Петро достал из гамака карточку.
На карточке мамко была ещё молодая, и Иван с Петром ещё хлопчики. Это их первая карточка. С осени сорок четвёртого. Верховина тогда только что надела шапку Советов, и у бездольных Голованей просеклись первые рубляши. Из тех первых рублевиков они и отложили на этот снимок…
В тесной печали глянул Петро на карточку, в тёмное зеркало будто посмотрелся, и бережно поставил её в передний могильный угол.
36
В чёрном деле честь не спрашивай.
Притискивая к груди свёрток, старик неслышно выскользнул из дома и тут же попятился, вжался в тень за угол. Навстречу катил одноглазый «Мустанг». У Марииной машины со светом бегала лишь одна сторона.
Мария с Петром не заметили старика, это было ему в руку. Настёгивая из последнего, торопился он чёрными улочками к Джимми. В другой раз не сел бы с ним рядом в одном чистом поле, а тут статья особая.
– Дедулио-о! – пропел Джи, притворно раскинув руки. – Каким ветром?
– Русинским! Русинским!.. – отпыхиваясь от скорых шагов, повторял старик с каким-то торжеством, с каким-то ясным, с видимым вызовом и в голосе, и в самой манере держаться. Так ведут себя люди, раз и навсегда решившиеся на что-то такое, на что прежде у них целую вечность не хватало духу.
Джи скрестил руки на груди, в нетерпеливой выжидательности уставился на старика, понимая, что тот спроста к ночи не прикатит.
– Я скромно подозреваю, – вязко залоснился лицом Джи, – что я тебе крупно нужен. Крупное дело? Не так ли?
– Джимка! Пёс ты муругий! Как же без крупной надобности?
Старик забирал широко, для прочного разгона подступался к затее с дальних подходов.
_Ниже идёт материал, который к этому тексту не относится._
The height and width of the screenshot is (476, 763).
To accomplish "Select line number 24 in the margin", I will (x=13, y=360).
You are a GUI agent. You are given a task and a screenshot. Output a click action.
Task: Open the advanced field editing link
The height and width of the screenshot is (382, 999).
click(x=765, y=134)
– Дедулио! Голубчик! – Джи облапил старика и даже, кажется, без фальши чмокнул в дряблую, вислую щёку. – Ещё минуту назад я молил Бога послать мне… Боженька не фраер, он всё слышит! Дошла до его уха моя молитва. Снарядил тебя передать мне тысчонку?
Пухнул Джи с радости.
Победно выставил руку с предельно разжатыми пальцами.
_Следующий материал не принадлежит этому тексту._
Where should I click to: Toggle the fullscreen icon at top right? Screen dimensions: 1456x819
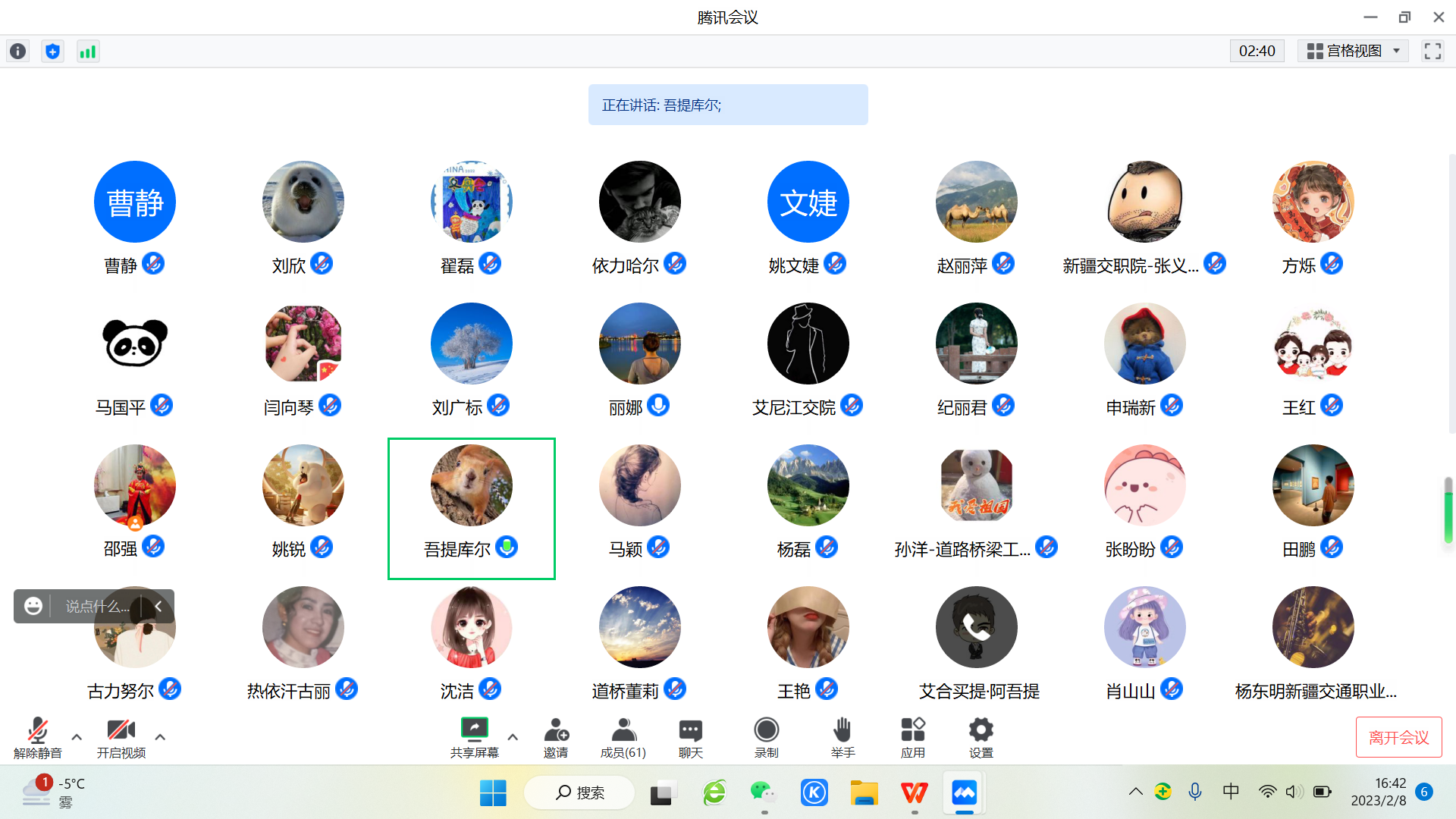[x=1432, y=52]
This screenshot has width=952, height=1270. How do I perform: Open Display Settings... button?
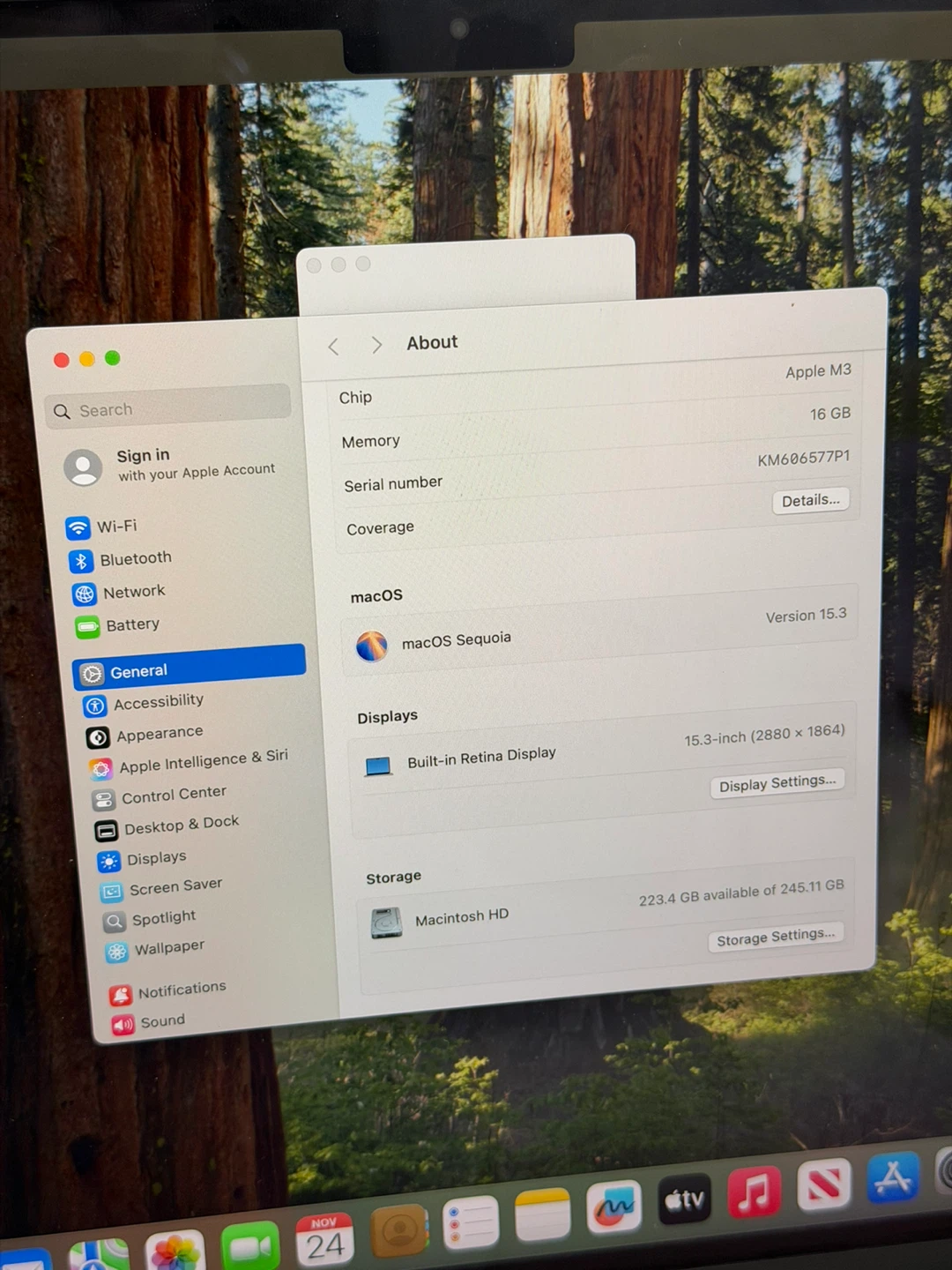(777, 783)

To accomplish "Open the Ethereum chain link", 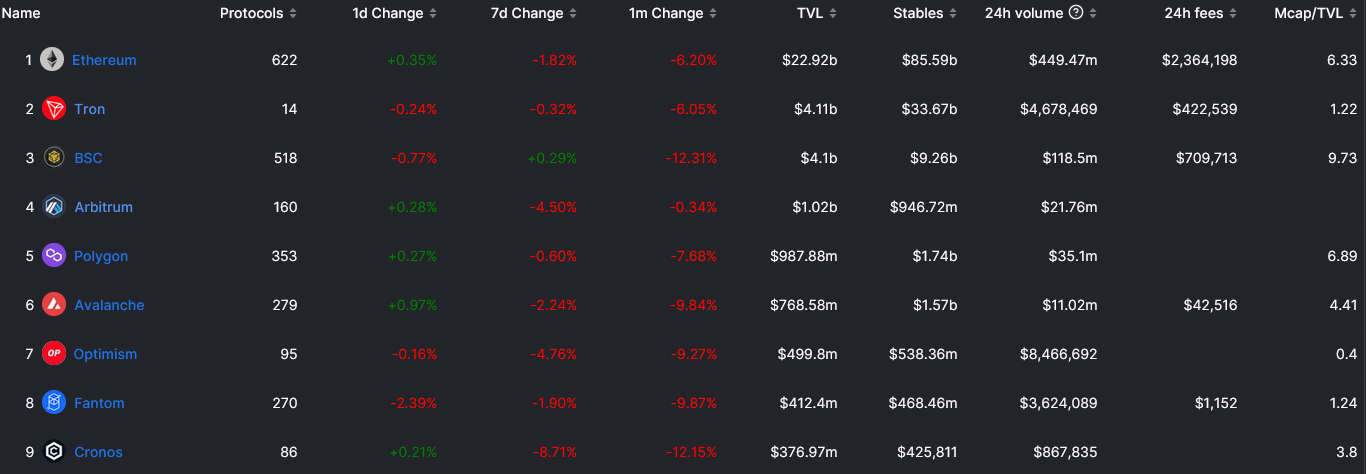I will tap(104, 60).
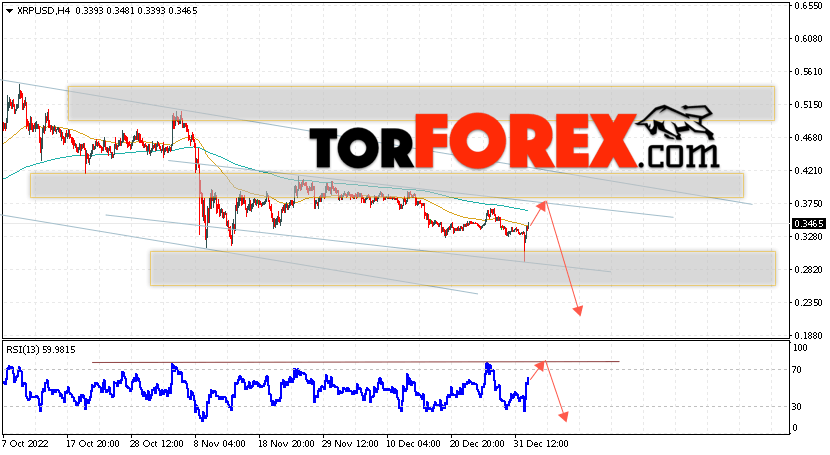Expand the XRPUSD,H4 symbol dropdown triangle
Viewport: 830px width, 455px height.
click(x=9, y=11)
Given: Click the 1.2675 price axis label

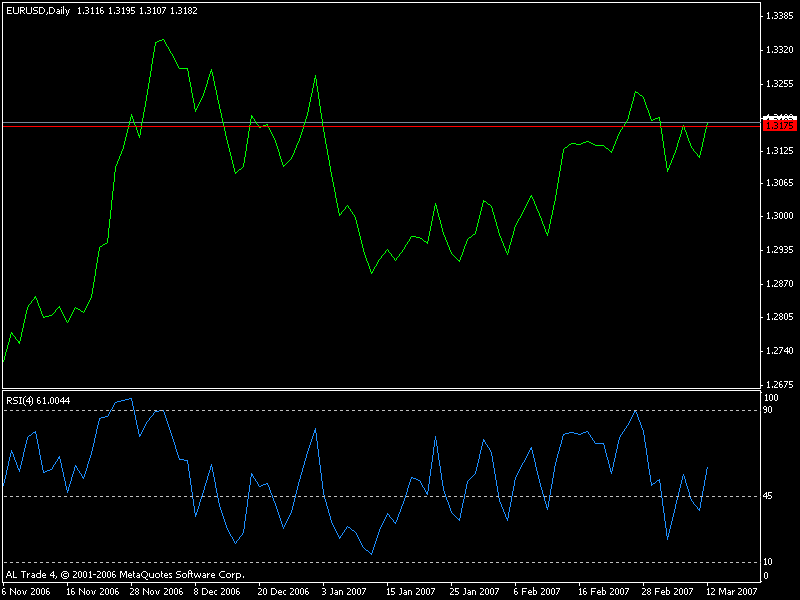Looking at the screenshot, I should click(x=779, y=384).
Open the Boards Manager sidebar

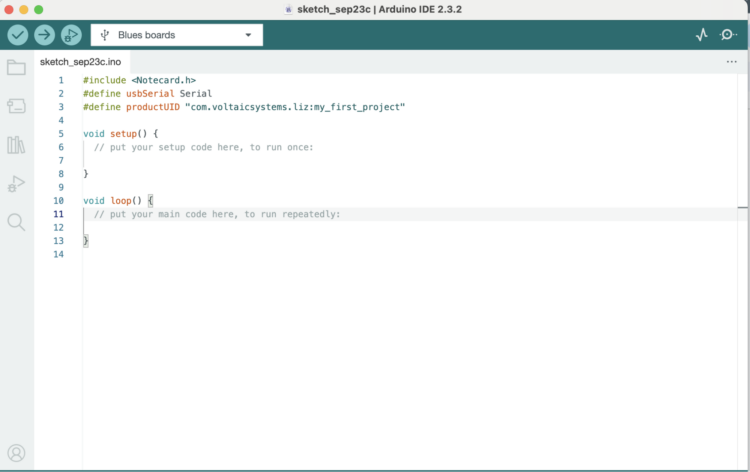16,106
– Не тяни, дедулио! Спеши облегчить свои карманы, а заодно и участь мою.
Размыто улыбаясь, не зная, серьёзно ли, в шутку ли отнестись к словам Джимки, старик, слабо высвобождаясь из сатанинских объятий, выдавил с чужеватинкой:
– А ты сукин сын…
– Ему щенка, да чтоб не сукин сын! – захохотал Джимка. – Тыщу на кон!
– А с чего ты взял, что я тебе купилки принёс?
– Ну не пришёл же ты пожелать мне спокойной ночи!
– Откуда ты, идоляка, взял, что я тысяченачальник? И почему именно тысячку?
– Тыщу и сорок центов, – уточнил Джимка.
– А это что ещё за набавка?
– В сорок центов я ценю твоё дело и в тысячу джорджиков – своё умение, как провернуть его интеллиго. Без помарок.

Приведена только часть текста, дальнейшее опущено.